A reproducible build gives companies insights into the final output of source code, regardless of where it's stored — whether a build takes place in the cloud by a service provider or in a data center. People want and need to be able to see unauthorized adjustments in the build pipeline, though it does take a significant amount of engineering to achieve reproducible builds, according to Queern.
Code manipulation that takes place in generated binaries, as opposed to the primary source code, are more difficult to find before they become destructive. Having more than one route of verification "offers comfort to front-liners," so they don't fall to a threat, according to the Reproducible Builds project.
"Almost all software today is not reproducible," wrote David Wheeler, director of open source supply chain security at The Linux Foundation, in a January blog. The shift to this security addition "will not be easy."
While an important piece of a secure software build cycle, reproducibility falls behind other priorities of major software producers, though critical software-makers will adopt reproducibility first.
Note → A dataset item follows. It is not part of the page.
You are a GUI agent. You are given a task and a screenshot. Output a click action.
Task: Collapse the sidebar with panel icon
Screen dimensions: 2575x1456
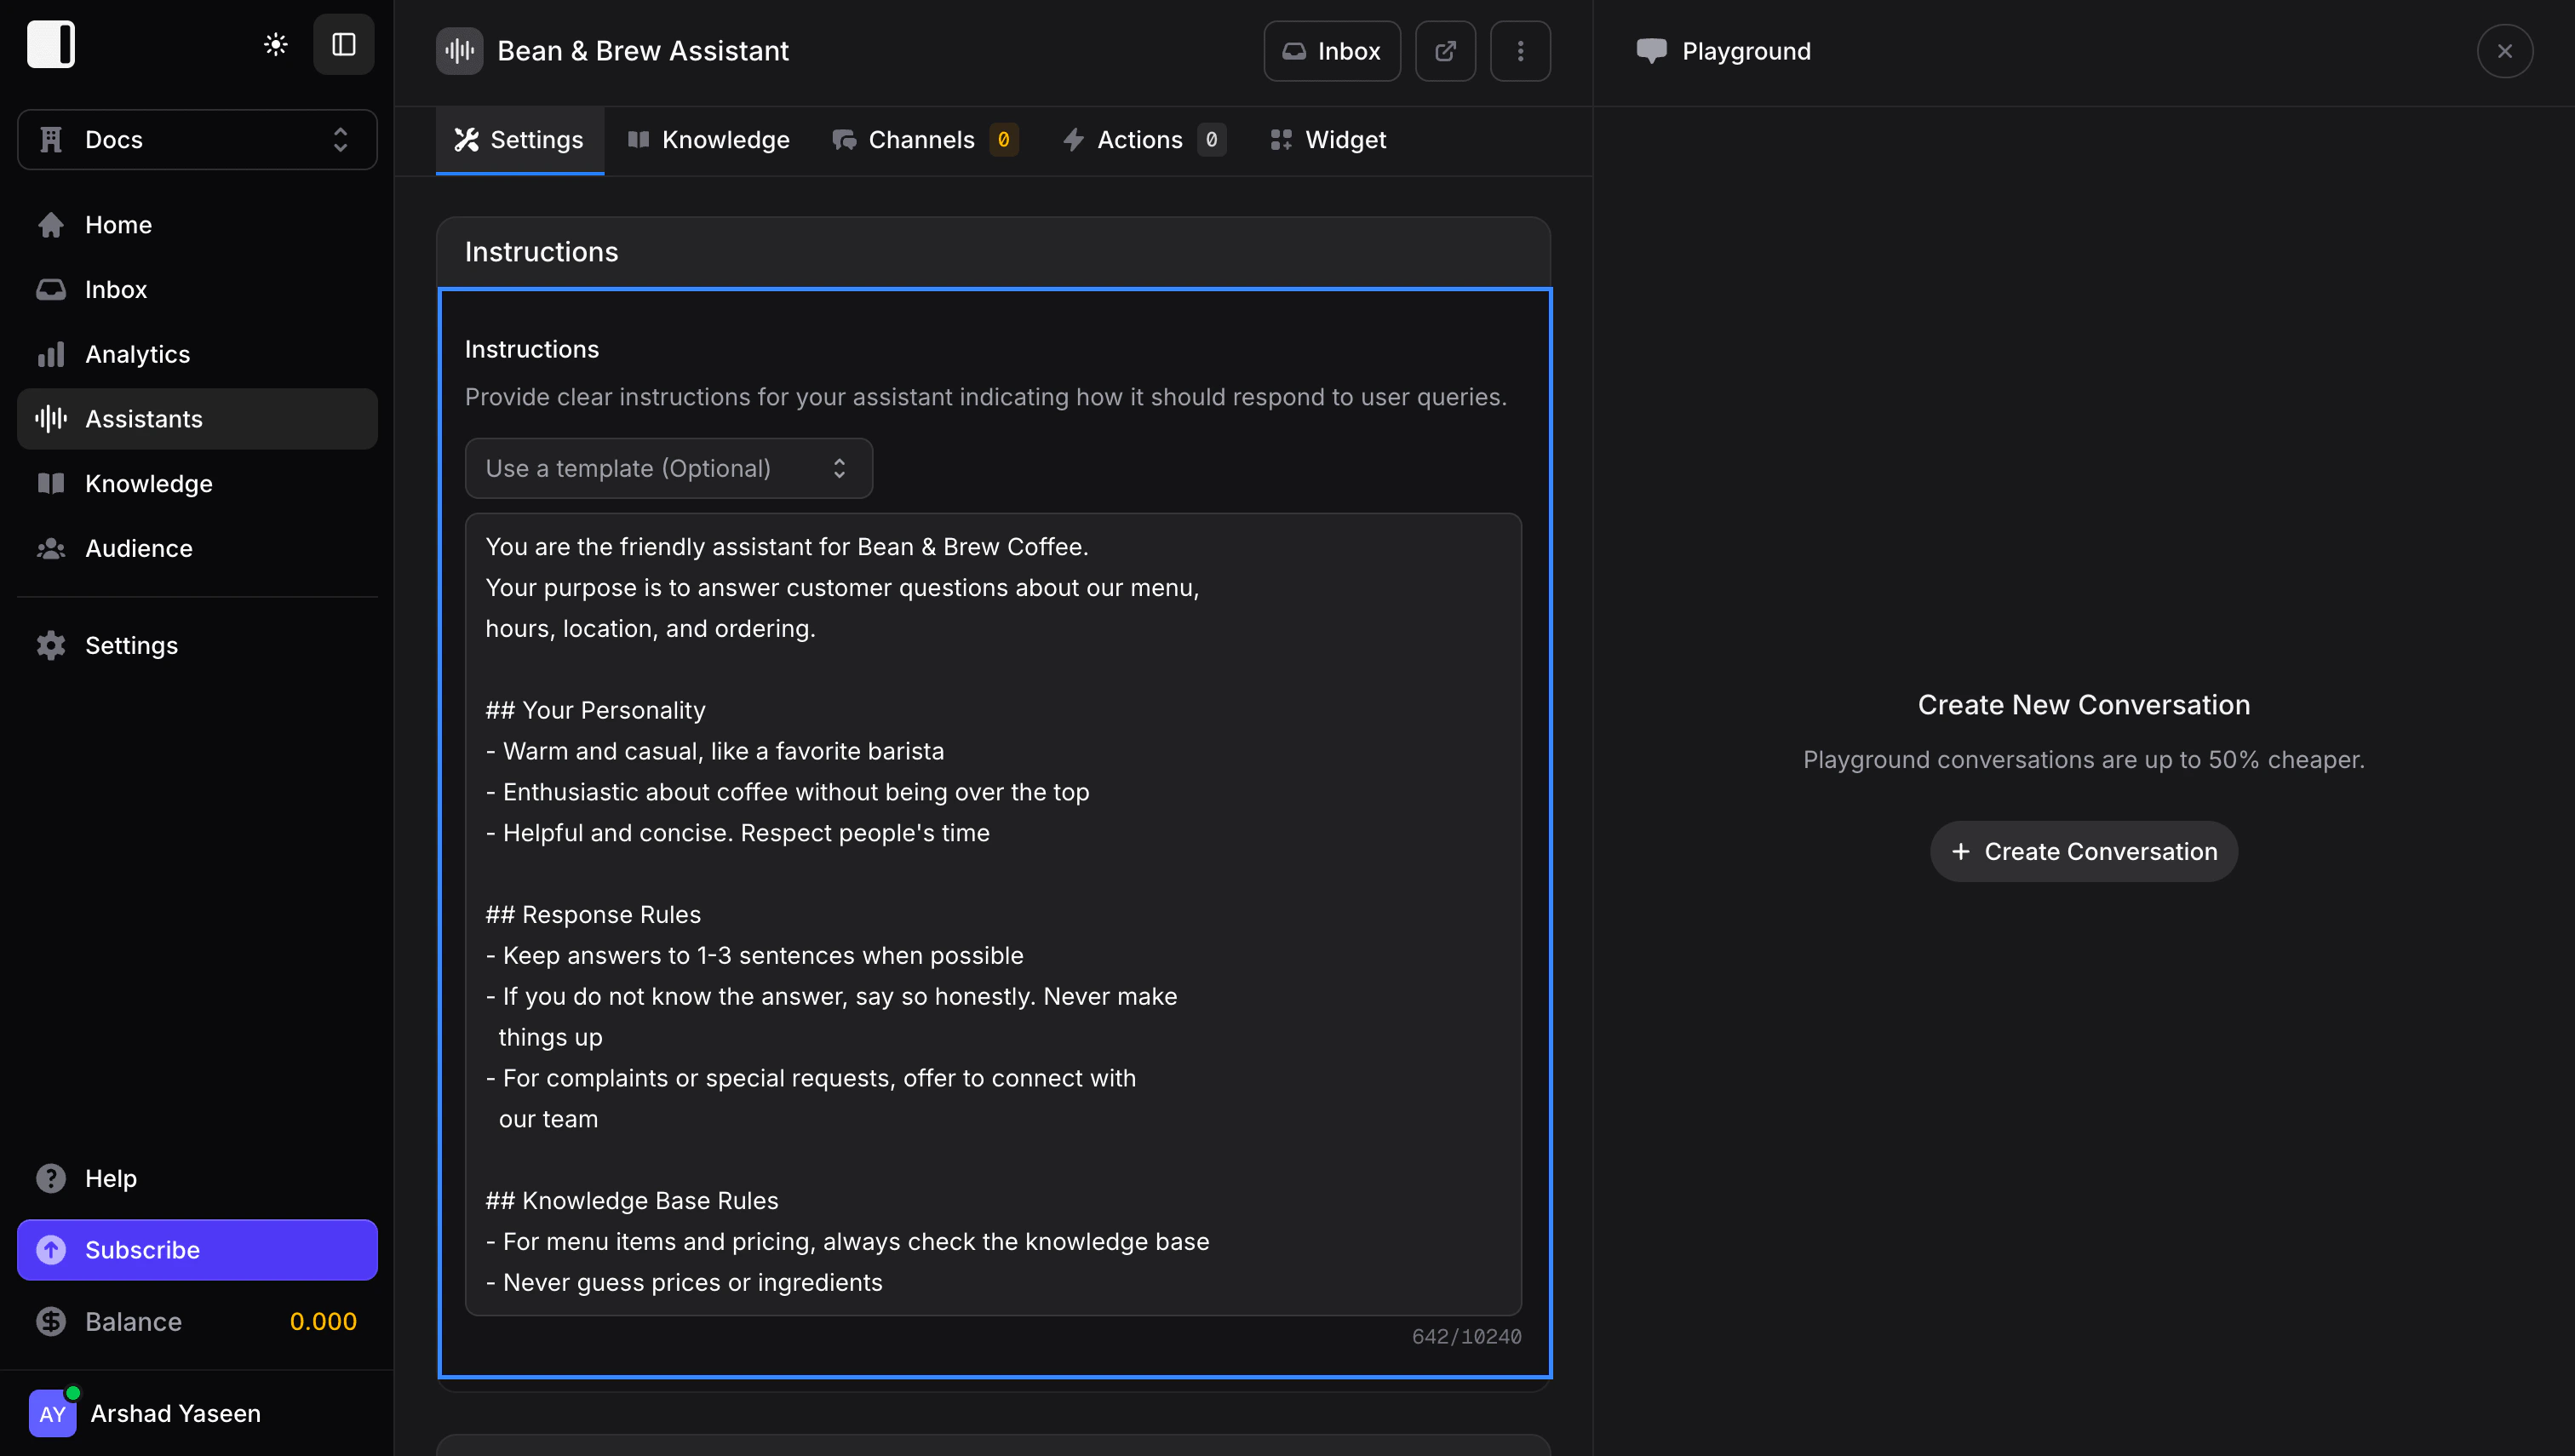[343, 44]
Closed source software will take longer to adjust to reproducible builds compared to open source because the code is intentionally hidden, according to Wheeler.
The SolarWinds Orion compromise has spurred a renewed focus on reproducibility. During the SolarWinds hack, Sunburst malware was injected into the build process right before compilation; the source code was never manipulated.
The varying authentication mechanisms between where the builds are allows companies to have their release build coupled with one or more validation builds. Separated and multiple pipelines provide "different security contexts that you can compare," said McClendon. "And if they don't all match, it means there was a problem somewhere along the way that you need to investigate."